[Stored items]
----------

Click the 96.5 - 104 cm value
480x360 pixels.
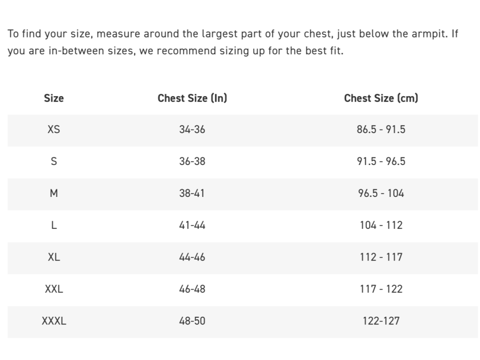point(381,193)
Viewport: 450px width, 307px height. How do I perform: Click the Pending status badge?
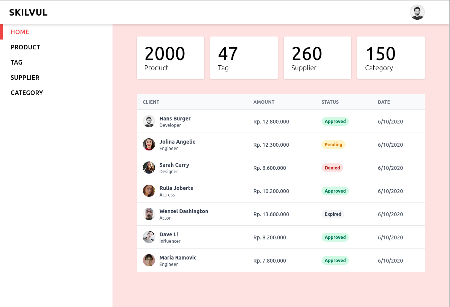coord(333,145)
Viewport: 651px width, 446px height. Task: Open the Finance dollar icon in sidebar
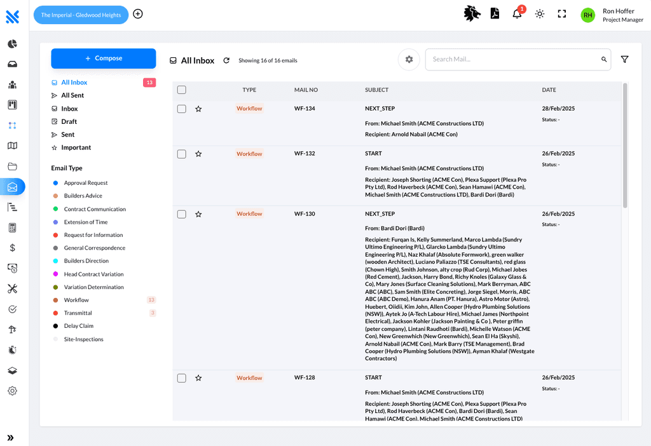point(11,248)
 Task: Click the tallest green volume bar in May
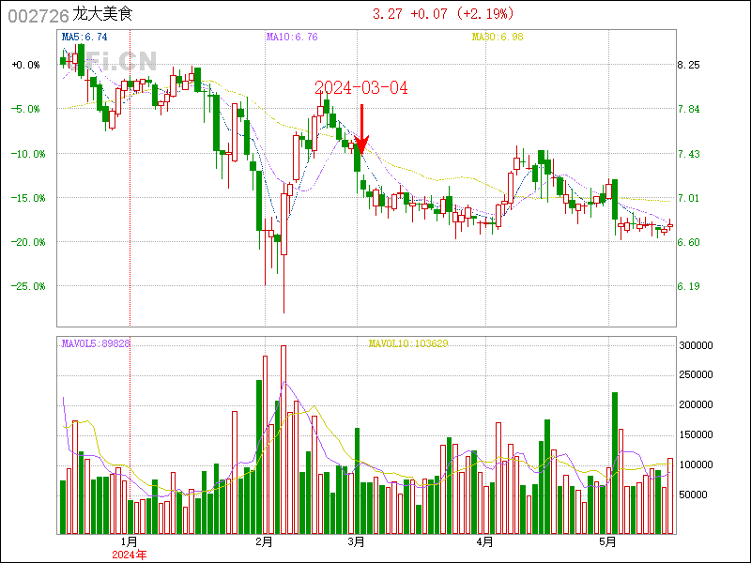pos(615,463)
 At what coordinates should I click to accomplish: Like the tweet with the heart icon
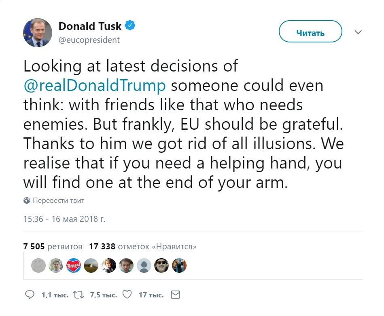tap(127, 295)
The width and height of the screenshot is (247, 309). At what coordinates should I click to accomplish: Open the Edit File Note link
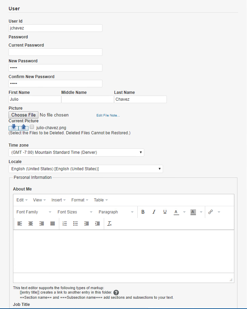108,115
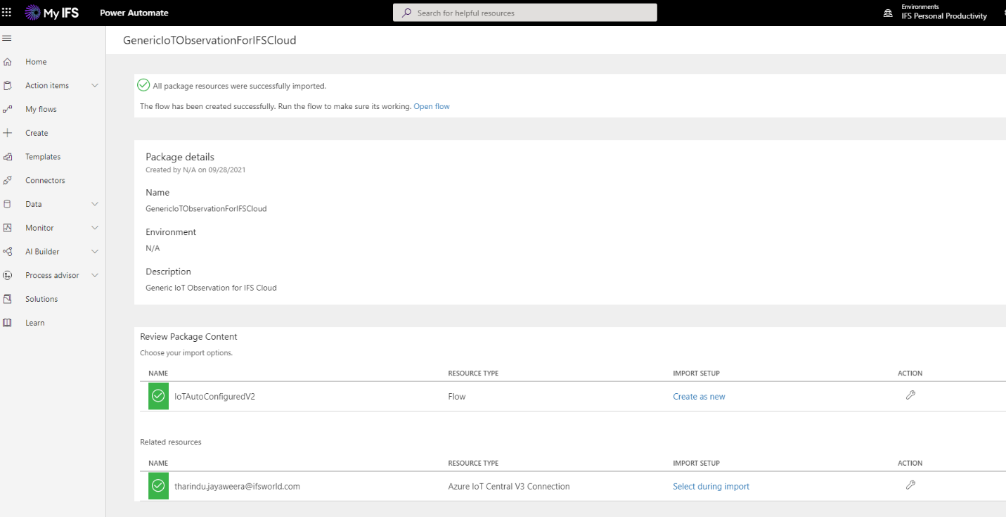Click the Connectors icon in sidebar
This screenshot has width=1006, height=517.
[8, 181]
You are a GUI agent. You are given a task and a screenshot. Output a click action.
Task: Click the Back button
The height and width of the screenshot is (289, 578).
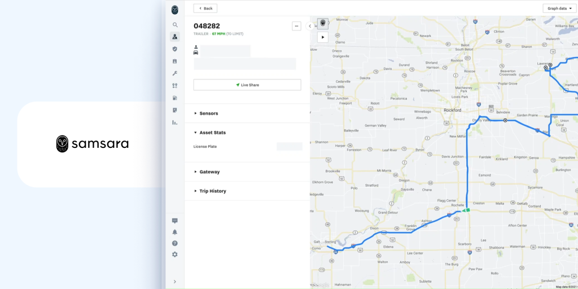205,8
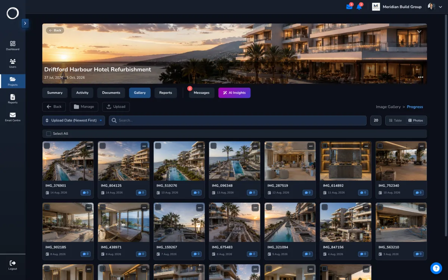Click the gallery search field
This screenshot has width=448, height=280.
tap(238, 121)
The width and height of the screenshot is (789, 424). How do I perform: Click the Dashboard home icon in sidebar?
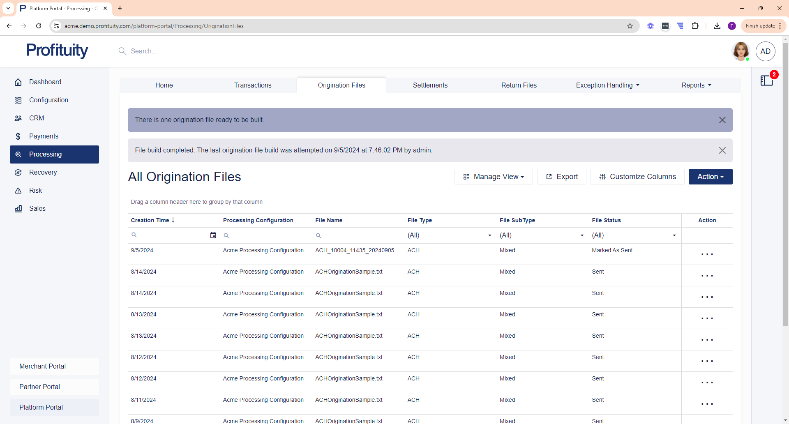18,82
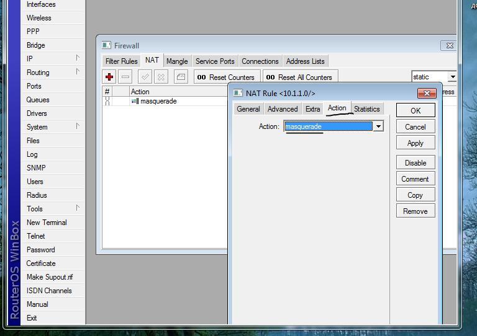Image resolution: width=477 pixels, height=336 pixels.
Task: Click the red plus add rule icon
Action: [109, 77]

----------

PROBLEM DESCRIPTION: Please repeat all of the entries above word for word, but drop any pictures.

EXPECTED OUTPUT:
Click the 96.5 - 104 cm value
480x360 pixels.
point(381,193)
Viewport: 450px width, 307px height. How do I perform: Click the Pending status badge?
coord(333,145)
Viewport: 651px width, 446px height. Task: Open the Finance dollar icon in sidebar
point(11,248)
 Task: Click the tallest green volume bar in May
pos(615,463)
 At what coordinates should I click to accomplish: Like the tweet with the heart icon
tap(127, 295)
The width and height of the screenshot is (247, 309). At what coordinates should I click to accomplish: Open the Edit File Note link
108,115
Click the Connectors icon in sidebar
This screenshot has width=1006, height=517.
[8, 181]
You are a GUI agent. You are given a task and a screenshot. Output a click action.
Task: Click the Back button
The height and width of the screenshot is (289, 578).
205,8
Click the gallery search field
This screenshot has width=448, height=280.
tap(238, 121)
The width and height of the screenshot is (789, 424). How do I perform: Click the Dashboard home icon in sidebar?
18,82
Image resolution: width=477 pixels, height=336 pixels.
Task: Click the red plus add rule icon
Action: [109, 77]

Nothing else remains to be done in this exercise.